Files
ops-warden/wiki/CertCommandInterface.md
2026-03-28 00:45:43 +00:00

106 lines
3.3 KiB
Markdown

# cert_command Interface
**Version:** 1.0
**Date:** 2026-03-28
**Purpose:** Define the contract between OpsWarden (issuer) and callers such as ops-bridge
(consumer) for just-in-time SSH certificate acquisition.
---
## Overview
`cert_command` is a shell string that a caller executes to obtain a short-lived, CA-signed
SSH certificate for a named actor. The caller passes the cert to the SSH process alongside
the actor's private key.
This interface is intentionally tool-agnostic: the caller (`ops-bridge`, a script, a CI
pipeline) does not need to know whether the CA is a local file or HashiCorp Vault. Any
command that writes a cert to stdout and exits 0 satisfies the contract.
---
## Contract
### Invocation
```
warden sign <actor-name> --pubkey <path/to/actor.pub>
```
Or any equivalent shell command:
```
vault write -field=signed_key ssh/sign/agt-role public_key=@/tmp/key.pub
ssh-keygen -s /path/to/ca -I agt-test -n agt-task -V +24h /tmp/key.pub && cat /tmp/key-cert.pub
```
### Success (exit 0)
- Stdout: certificate text only — a single line starting with the key type, e.g.:
```
ssh-ed25519-cert-v01@openssh.com AAAA...
```
- Stderr: ignored by the caller (warden may print warnings there)
- Side effect: cert is also written to `~/.local/state/warden/<actor>-cert.pub` by warden
(for use by `warden status` and `warden scorecard`)

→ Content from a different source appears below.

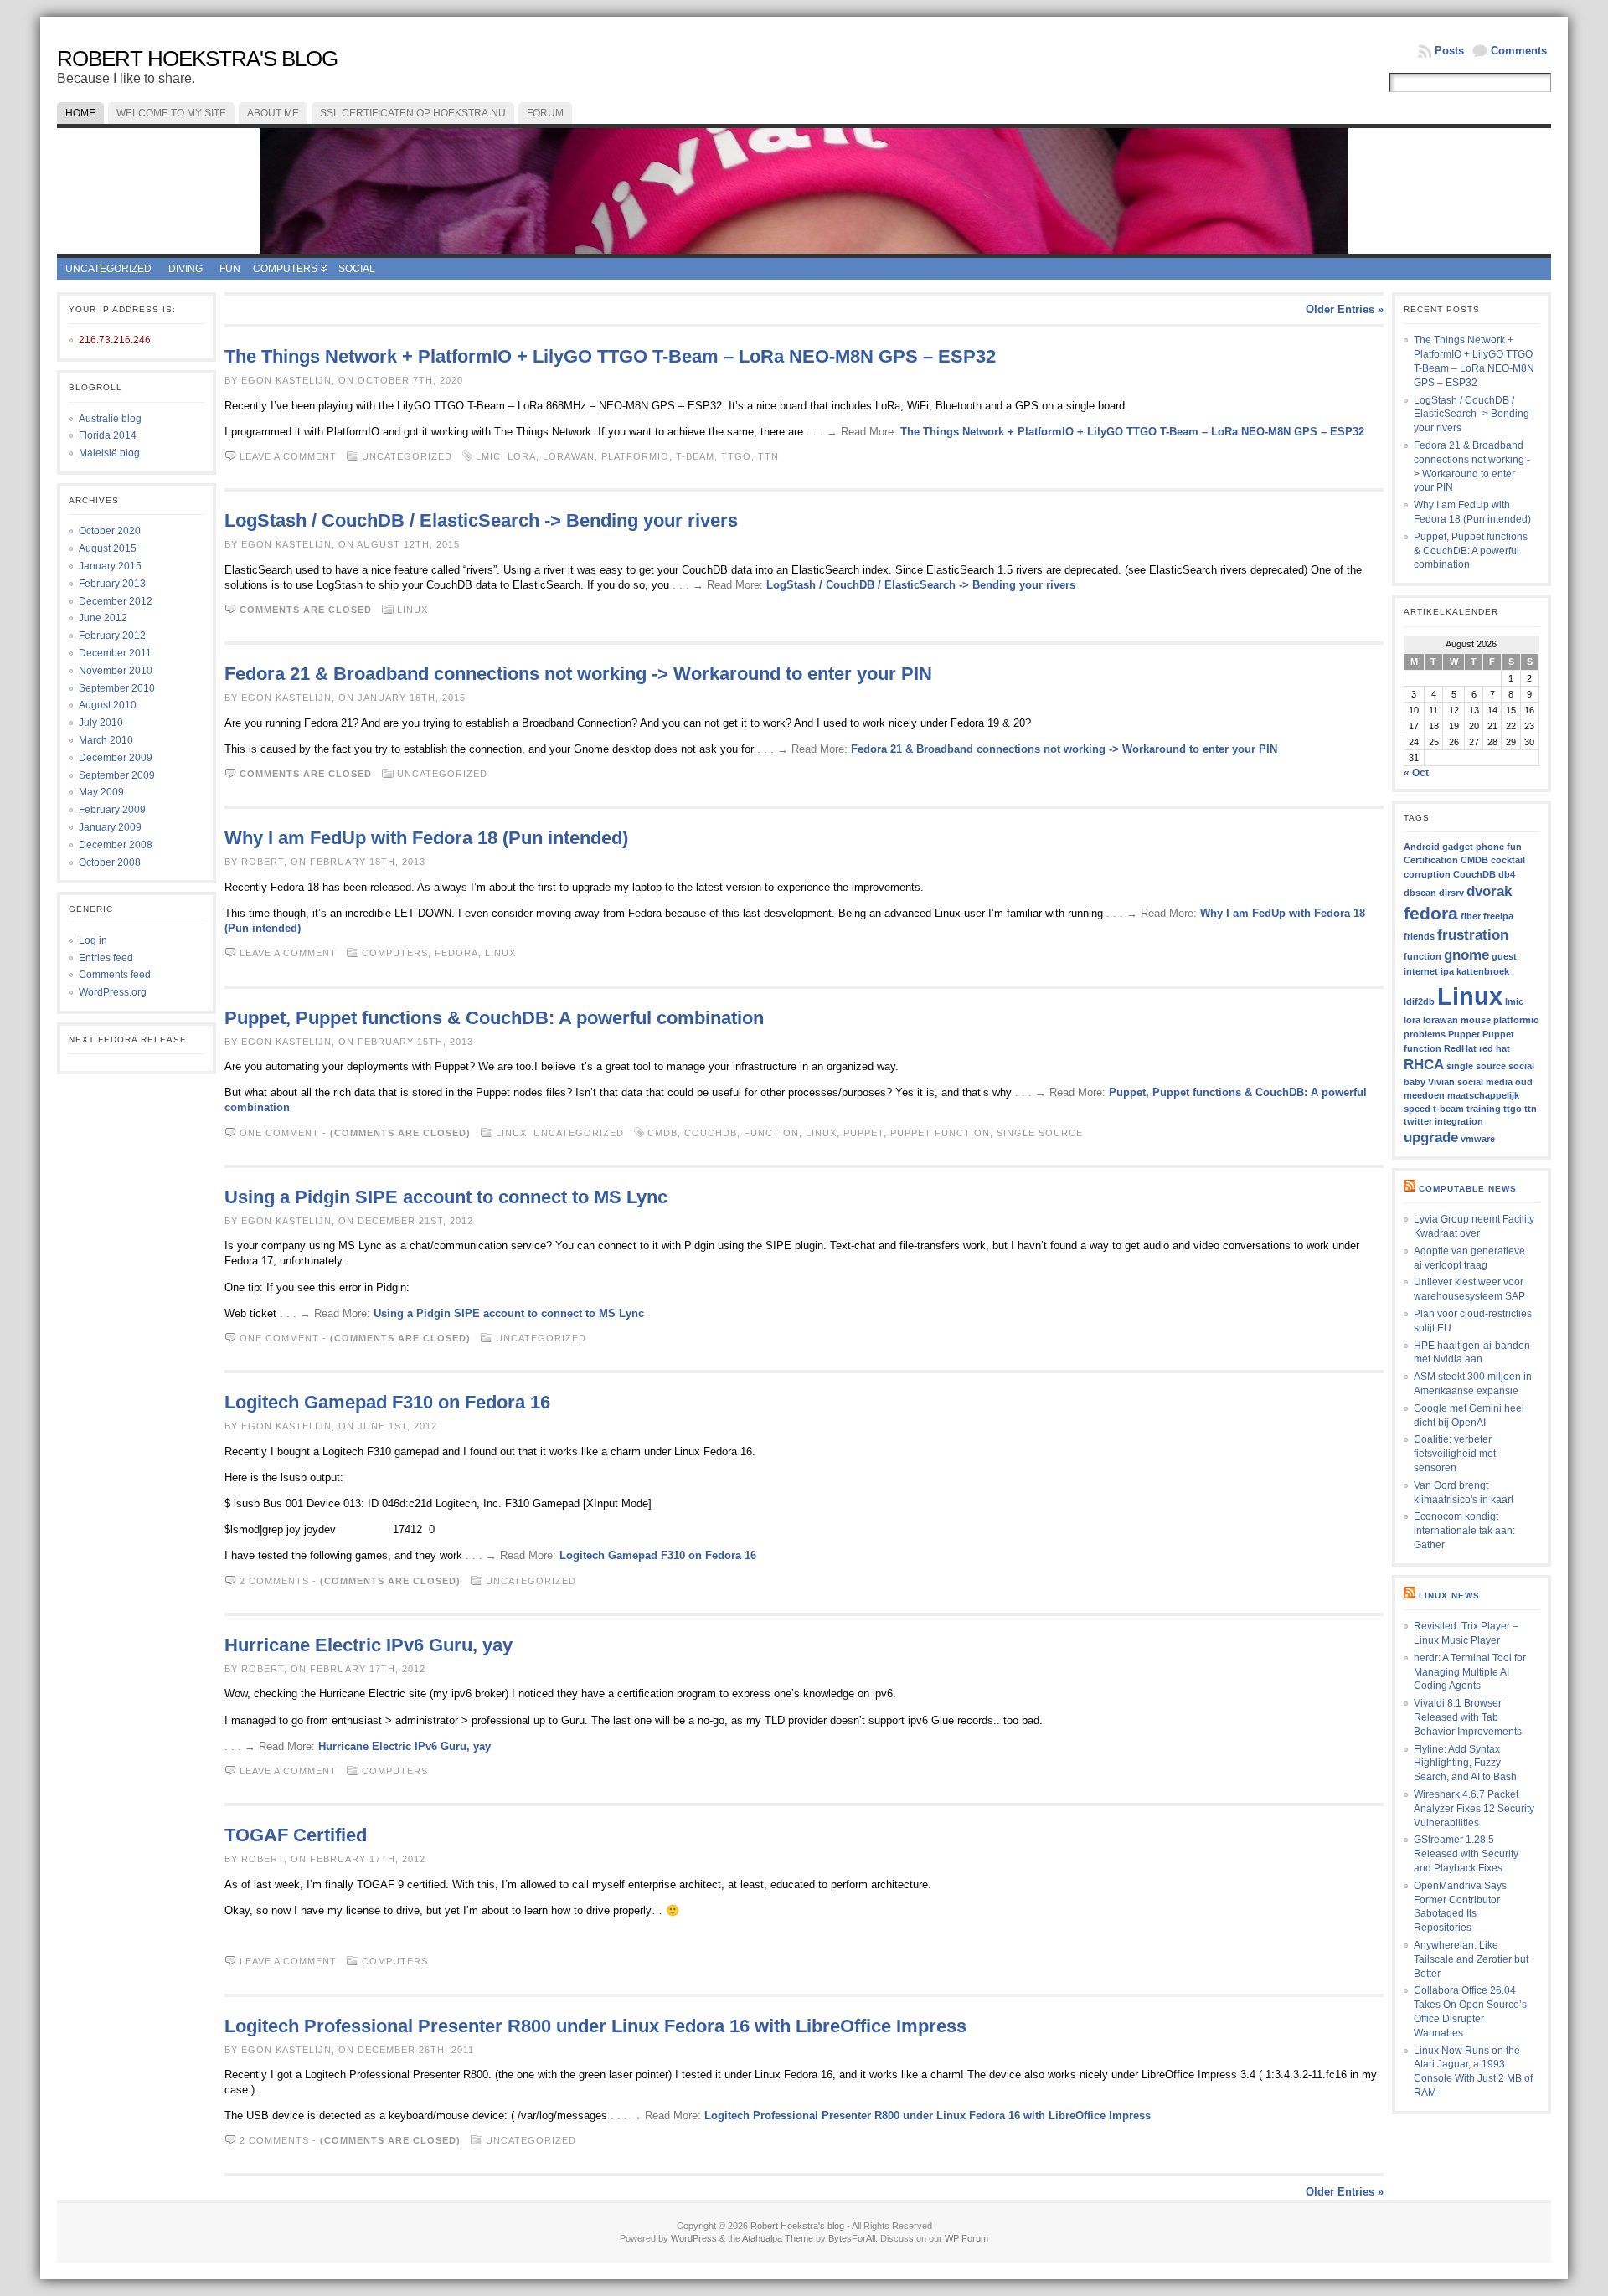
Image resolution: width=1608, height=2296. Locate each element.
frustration (1472, 935)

### Failure (exit non-zero)
- Exit code: any non-zero value
- Stdout: ignored
- Stderr: passed through to caller logs / audit detail field
- Caller behaviour: treat as a transient error; apply reconnect backoff and retry
---
## Caller Responsibilities (ops-bridge)
1. Run `cert_command` via `subprocess.run(shell=True)` before each SSH subprocess launch
2. Write stdout to a tempfile in the state dir: `~/.local/state/bridge/<tunnel>-cert.pub`
3. Add `-i <cert_path>` after `-i <key_path>` in the `ssh` command
4. Parse `ssh-keygen -L -f <cert>` to extract `Key ID` → log as `cert_identity` in audit
5. Parse `Valid before:` → schedule pre-emptive cert refresh ~5 min before expiry
6. On `cert_command` failure: log `BRIDGE_DISCONNECTED` with stderr; apply backoff
## What the Caller Must NOT Do
- Cache or reuse a cert across reconnects (always re-run `cert_command` per reconnect)
- Write the cert to disk with world-readable permissions (mode 600)
- Ignore a non-zero exit from `cert_command` (must treat as failure, trigger backoff)
---
## Example: ops-bridge tunnels.yaml
```yaml
tunnels:
state-hub-coulombcore:
host: coulombcore
remote_port: 8001
local_port: 8000
ssh_user: agt-state-hub-bridge
ssh_key: ~/.ssh/agt-state-hub-bridge_ed25519
actor: agt-state-hub-bridge
# cert_command is optional. When absent, ssh_key is used directly (static key mode).
cert_command: "warden sign agt-state-hub-bridge --pubkey ~/.ssh/agt-state-hub-bridge_ed25519.pub"
```
---
## TTL Guidelines (AccessManagementDirective §2)
| Actor type | Max TTL | Pre-emptive refresh |
|---|---|---|
| `adm` | 48 h | 5 min before expiry |
| `agt` | 24 h | 5 min before expiry |
| `atm` | 8 h | 5 min before expiry |
ops-bridge enforces the refresh schedule. OpsWarden enforces the max TTL at signing time.
---
## Backward Compatibility
Callers that do not set `cert_command` continue to use the static key (`ssh_key`) with no
TTL, cert logic, or refresh. The two modes are fully independent.